[Collection entries]
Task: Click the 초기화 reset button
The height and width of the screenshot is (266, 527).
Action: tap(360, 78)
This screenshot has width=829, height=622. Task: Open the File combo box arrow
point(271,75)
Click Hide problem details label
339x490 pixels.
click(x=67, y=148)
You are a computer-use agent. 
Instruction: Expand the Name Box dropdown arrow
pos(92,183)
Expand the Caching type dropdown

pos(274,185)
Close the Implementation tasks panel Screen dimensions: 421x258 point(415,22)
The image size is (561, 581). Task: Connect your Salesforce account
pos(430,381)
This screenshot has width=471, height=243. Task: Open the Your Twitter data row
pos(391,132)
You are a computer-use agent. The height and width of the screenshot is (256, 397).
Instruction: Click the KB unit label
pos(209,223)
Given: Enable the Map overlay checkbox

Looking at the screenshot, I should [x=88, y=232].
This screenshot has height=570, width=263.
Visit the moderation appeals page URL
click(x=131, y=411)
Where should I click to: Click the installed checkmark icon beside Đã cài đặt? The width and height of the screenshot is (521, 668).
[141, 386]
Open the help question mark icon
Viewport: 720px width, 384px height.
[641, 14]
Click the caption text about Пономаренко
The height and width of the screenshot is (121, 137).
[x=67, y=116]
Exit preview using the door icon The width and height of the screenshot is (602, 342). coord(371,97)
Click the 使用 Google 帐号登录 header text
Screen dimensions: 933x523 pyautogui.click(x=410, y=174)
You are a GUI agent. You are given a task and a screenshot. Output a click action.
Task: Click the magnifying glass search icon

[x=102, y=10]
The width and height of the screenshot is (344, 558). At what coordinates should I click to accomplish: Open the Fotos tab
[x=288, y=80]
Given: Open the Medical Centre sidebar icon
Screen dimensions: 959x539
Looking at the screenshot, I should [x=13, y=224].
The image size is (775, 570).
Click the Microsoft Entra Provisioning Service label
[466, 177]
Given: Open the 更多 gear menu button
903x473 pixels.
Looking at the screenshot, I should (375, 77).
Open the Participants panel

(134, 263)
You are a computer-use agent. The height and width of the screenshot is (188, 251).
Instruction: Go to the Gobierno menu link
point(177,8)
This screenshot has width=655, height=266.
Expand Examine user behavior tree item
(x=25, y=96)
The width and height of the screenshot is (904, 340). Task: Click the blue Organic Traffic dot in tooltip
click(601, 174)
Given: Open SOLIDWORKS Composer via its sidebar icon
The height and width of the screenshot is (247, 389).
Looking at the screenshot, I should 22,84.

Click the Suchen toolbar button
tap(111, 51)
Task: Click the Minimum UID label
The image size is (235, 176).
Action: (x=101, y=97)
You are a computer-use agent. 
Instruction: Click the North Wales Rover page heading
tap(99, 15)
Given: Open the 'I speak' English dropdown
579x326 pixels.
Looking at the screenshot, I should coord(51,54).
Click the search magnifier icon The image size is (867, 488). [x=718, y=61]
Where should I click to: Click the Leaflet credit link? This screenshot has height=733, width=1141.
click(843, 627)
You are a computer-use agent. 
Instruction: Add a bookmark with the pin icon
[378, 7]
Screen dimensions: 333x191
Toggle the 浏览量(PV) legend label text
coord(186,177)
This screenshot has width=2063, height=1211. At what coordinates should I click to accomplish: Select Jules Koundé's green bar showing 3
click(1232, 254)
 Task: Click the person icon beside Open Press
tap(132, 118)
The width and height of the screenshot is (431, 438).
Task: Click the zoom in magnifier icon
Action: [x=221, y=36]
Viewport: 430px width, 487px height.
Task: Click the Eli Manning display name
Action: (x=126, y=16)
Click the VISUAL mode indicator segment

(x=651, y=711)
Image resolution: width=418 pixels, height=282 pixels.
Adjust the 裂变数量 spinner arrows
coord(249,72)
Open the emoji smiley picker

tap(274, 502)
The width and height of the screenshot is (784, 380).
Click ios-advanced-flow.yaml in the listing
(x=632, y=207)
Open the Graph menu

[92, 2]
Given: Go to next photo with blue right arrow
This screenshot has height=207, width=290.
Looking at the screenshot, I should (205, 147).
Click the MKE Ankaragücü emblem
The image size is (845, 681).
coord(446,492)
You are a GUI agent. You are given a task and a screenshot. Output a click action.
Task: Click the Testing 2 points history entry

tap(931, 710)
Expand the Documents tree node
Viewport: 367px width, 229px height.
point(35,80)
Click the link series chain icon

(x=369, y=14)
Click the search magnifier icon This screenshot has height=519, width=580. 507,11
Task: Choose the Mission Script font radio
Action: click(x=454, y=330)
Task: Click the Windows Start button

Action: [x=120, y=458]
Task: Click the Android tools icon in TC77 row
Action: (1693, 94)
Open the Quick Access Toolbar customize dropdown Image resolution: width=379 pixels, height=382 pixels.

Directions for this task: Keeping each word as it stands, transcribe every entry.

Response area:
Task: Click the 초기화 reset button
The height and width of the screenshot is (266, 527).
Action: tap(360, 78)
This screenshot has width=829, height=622. Task: Open the File combo box arrow
point(271,75)
Click Hide problem details label
339x490 pixels.
click(x=67, y=148)
You are a computer-use agent. 
Instruction: Expand the Name Box dropdown arrow
pos(92,183)
Expand the Caching type dropdown

pos(274,185)
Close the Implementation tasks panel Screen dimensions: 421x258 point(415,22)
The image size is (561, 581). Task: Connect your Salesforce account
pos(430,381)
This screenshot has width=471, height=243. Task: Open the Your Twitter data row
pos(391,132)
You are a computer-use agent. The height and width of the screenshot is (256, 397).
Instruction: Click the KB unit label
pos(209,223)
Given: Enable the Map overlay checkbox

Looking at the screenshot, I should [x=88, y=232].
This screenshot has height=570, width=263.
Visit the moderation appeals page URL
click(x=131, y=411)
Where should I click to: Click the installed checkmark icon beside Đã cài đặt? The width and height of the screenshot is (521, 668).
[141, 386]
Open the help question mark icon
Viewport: 720px width, 384px height.
[641, 14]
Click the caption text about Пономаренко
The height and width of the screenshot is (121, 137).
[x=67, y=116]
Exit preview using the door icon The width and height of the screenshot is (602, 342). coord(371,97)
Click the 使用 Google 帐号登录 header text
Screen dimensions: 933x523 pyautogui.click(x=410, y=174)
You are a GUI agent. You are given a task and a screenshot. Output a click action.
Task: Click the magnifying glass search icon

[x=102, y=10]
The width and height of the screenshot is (344, 558). At what coordinates should I click to accomplish: Open the Fotos tab
[x=288, y=80]
Given: Open the Medical Centre sidebar icon
Screen dimensions: 959x539
Looking at the screenshot, I should [x=13, y=224].
The image size is (775, 570).
Click the Microsoft Entra Provisioning Service label
[466, 177]
Given: Open the 更多 gear menu button
903x473 pixels.
Looking at the screenshot, I should (375, 77).
Open the Participants panel

(134, 263)
You are a computer-use agent. The height and width of the screenshot is (188, 251).
Instruction: Go to the Gobierno menu link
point(177,8)
This screenshot has width=655, height=266.
Expand Examine user behavior tree item
(x=25, y=96)
The width and height of the screenshot is (904, 340). Task: Click the blue Organic Traffic dot in tooltip
click(601, 174)
Given: Open SOLIDWORKS Composer via its sidebar icon
The height and width of the screenshot is (247, 389).
Looking at the screenshot, I should 22,84.

Click the Suchen toolbar button
tap(111, 51)
Task: Click the Minimum UID label
The image size is (235, 176).
Action: (x=101, y=97)
You are a computer-use agent. 
Instruction: Click the North Wales Rover page heading
tap(99, 15)
Given: Open the 'I speak' English dropdown
579x326 pixels.
Looking at the screenshot, I should coord(51,54).
Click the search magnifier icon The image size is (867, 488). [x=718, y=61]
Where should I click to: Click the Leaflet credit link? This screenshot has height=733, width=1141.
click(843, 627)
You are a computer-use agent. 
Instruction: Add a bookmark with the pin icon
[378, 7]
Screen dimensions: 333x191
Toggle the 浏览量(PV) legend label text
coord(186,177)
This screenshot has width=2063, height=1211. At what coordinates should I click to accomplish: Select Jules Koundé's green bar showing 3
click(1232, 254)
 Task: Click the person icon beside Open Press
tap(132, 118)
The width and height of the screenshot is (431, 438).
Task: Click the zoom in magnifier icon
Action: [x=221, y=36]
Viewport: 430px width, 487px height.
Task: Click the Eli Manning display name
Action: (x=126, y=16)
Click the VISUAL mode indicator segment

(x=651, y=711)
Image resolution: width=418 pixels, height=282 pixels.
Adjust the 裂变数量 spinner arrows
coord(249,72)
Open the emoji smiley picker

tap(274, 502)
The width and height of the screenshot is (784, 380).
Click ios-advanced-flow.yaml in the listing
(x=632, y=207)
Open the Graph menu

[92, 2]
Given: Go to next photo with blue right arrow
This screenshot has height=207, width=290.
Looking at the screenshot, I should (205, 147).
Click the MKE Ankaragücü emblem
The image size is (845, 681).
coord(446,492)
You are a GUI agent. You are given a task and a screenshot. Output a click action.
Task: Click the Testing 2 points history entry

tap(931, 710)
Expand the Documents tree node
Viewport: 367px width, 229px height.
point(35,80)
Click the link series chain icon

(x=369, y=14)
Click the search magnifier icon This screenshot has height=519, width=580. 507,11
Task: Choose the Mission Script font radio
Action: click(x=454, y=330)
Task: Click the Windows Start button

Action: [x=120, y=458]
Task: Click the Android tools icon in TC77 row
Action: (1693, 94)
Open the Quick Access Toolbar customize dropdown Image resolution: width=379 pixels, height=382 pixels.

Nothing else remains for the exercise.